----- THE DATA -----

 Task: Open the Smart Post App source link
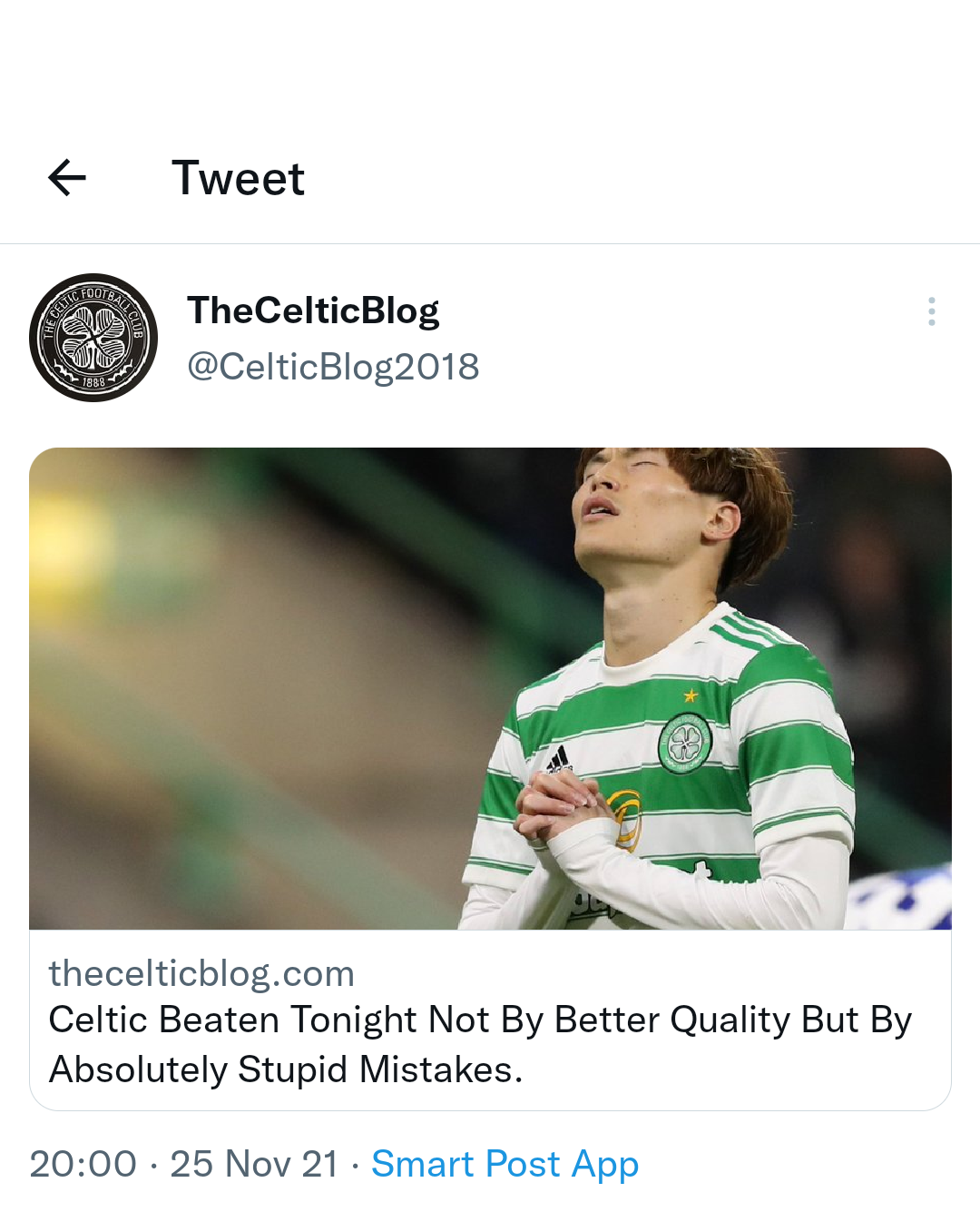505,1164
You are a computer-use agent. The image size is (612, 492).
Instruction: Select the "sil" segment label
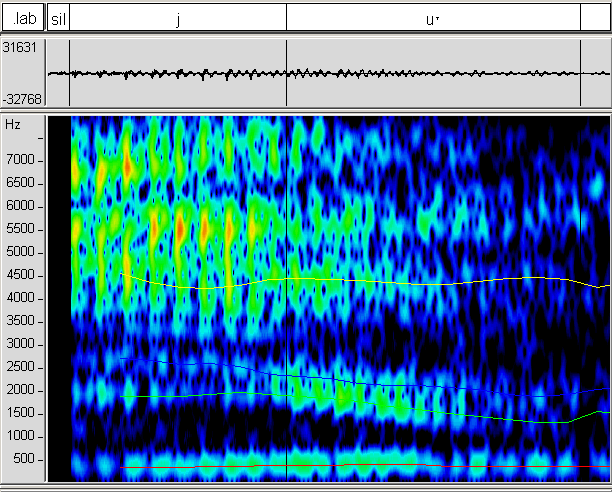coord(58,18)
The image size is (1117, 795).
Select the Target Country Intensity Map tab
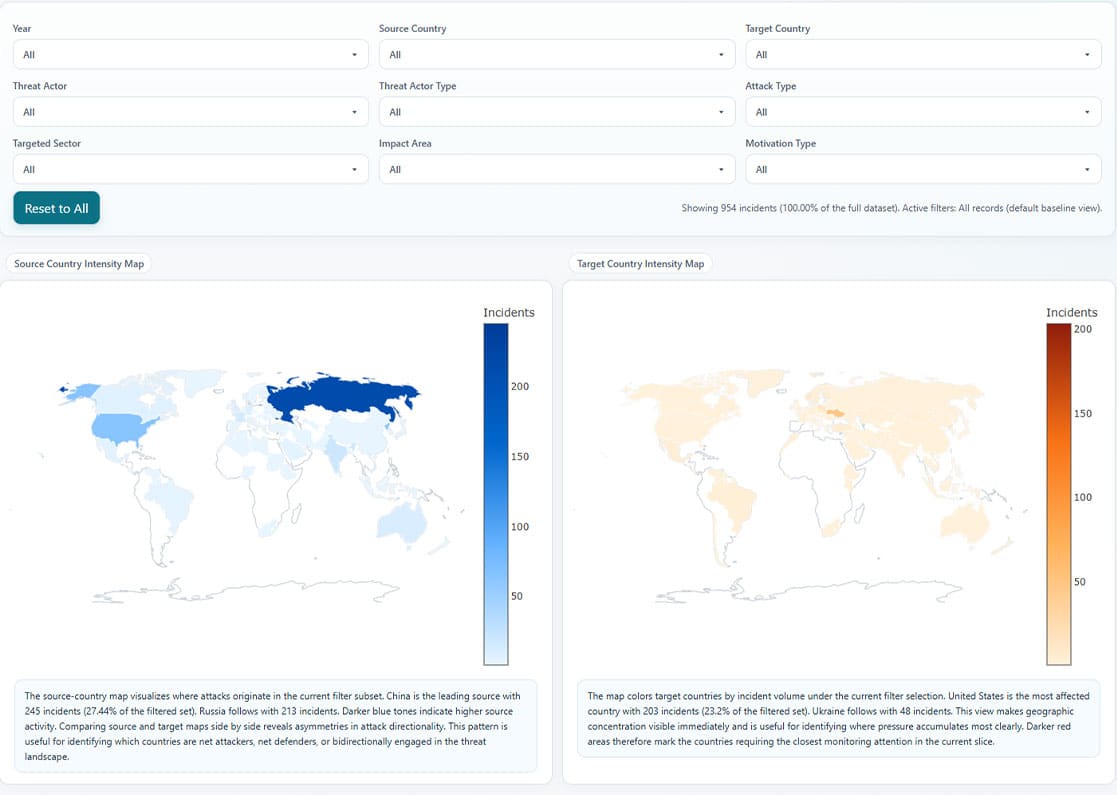[640, 264]
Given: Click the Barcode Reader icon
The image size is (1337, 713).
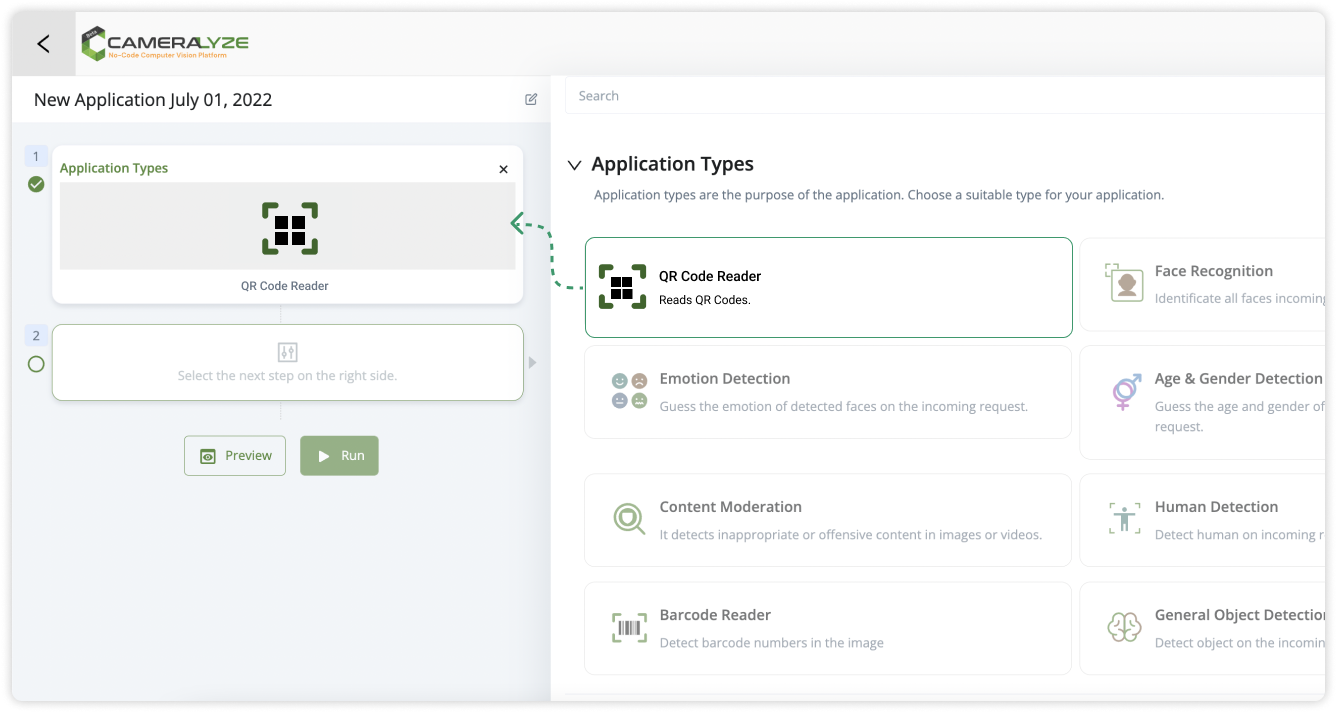Looking at the screenshot, I should (x=629, y=628).
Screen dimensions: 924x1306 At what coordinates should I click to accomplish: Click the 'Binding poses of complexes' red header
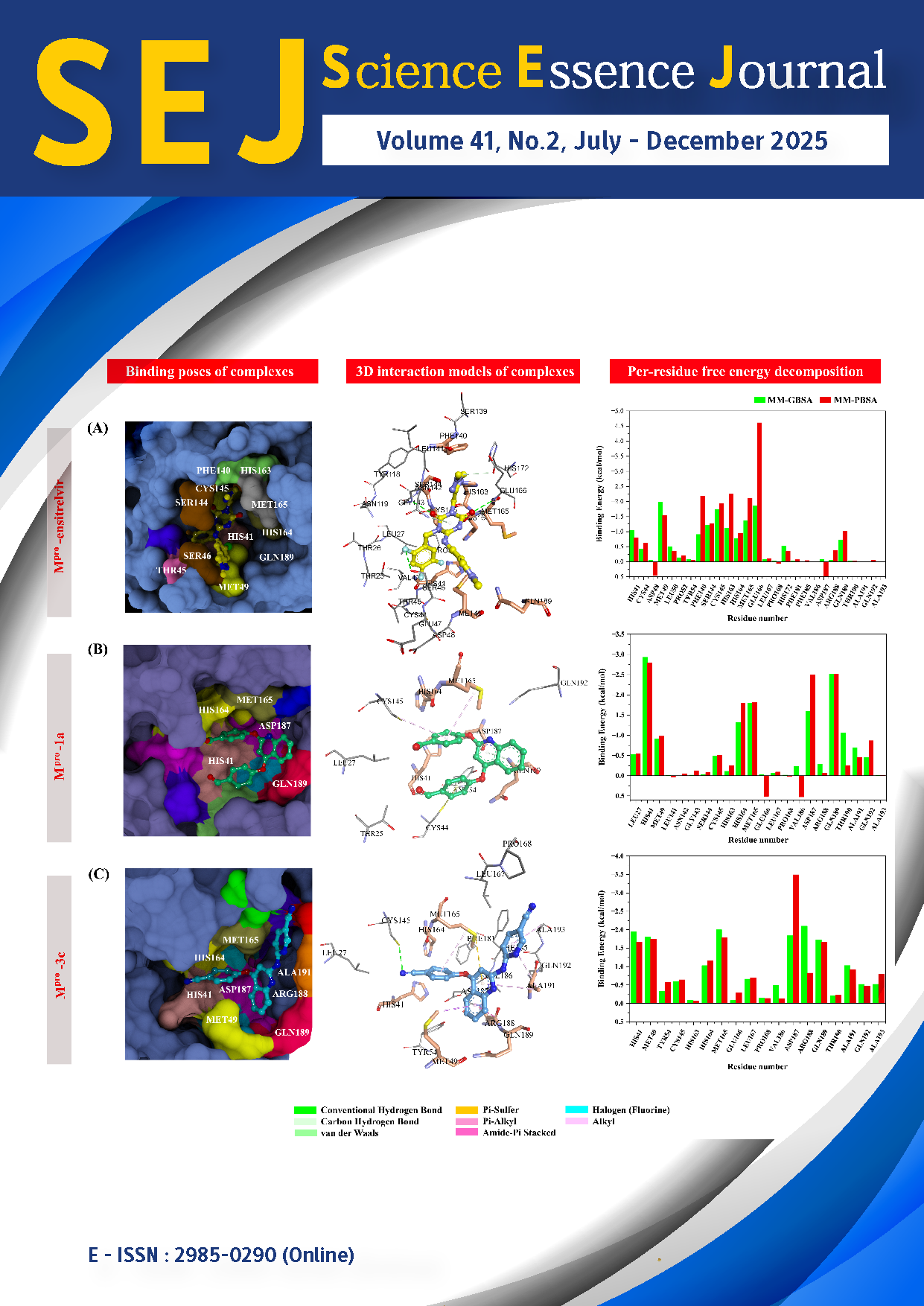pos(212,372)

-----

Could you transcribe exactly the lines running from the one with "Select the Target Country Intensity Map tab" to the final line of the material above, both included, with no pictures?

• ANSWER SPACE:
Select the Target Country Intensity Map tab
[640, 264]
Given: Click the Barcode Reader icon
The image size is (1337, 713).
Looking at the screenshot, I should (x=629, y=628).
Screen dimensions: 924x1306 At what coordinates should I click to accomplish: Click the 'Binding poses of complexes' red header
pos(212,372)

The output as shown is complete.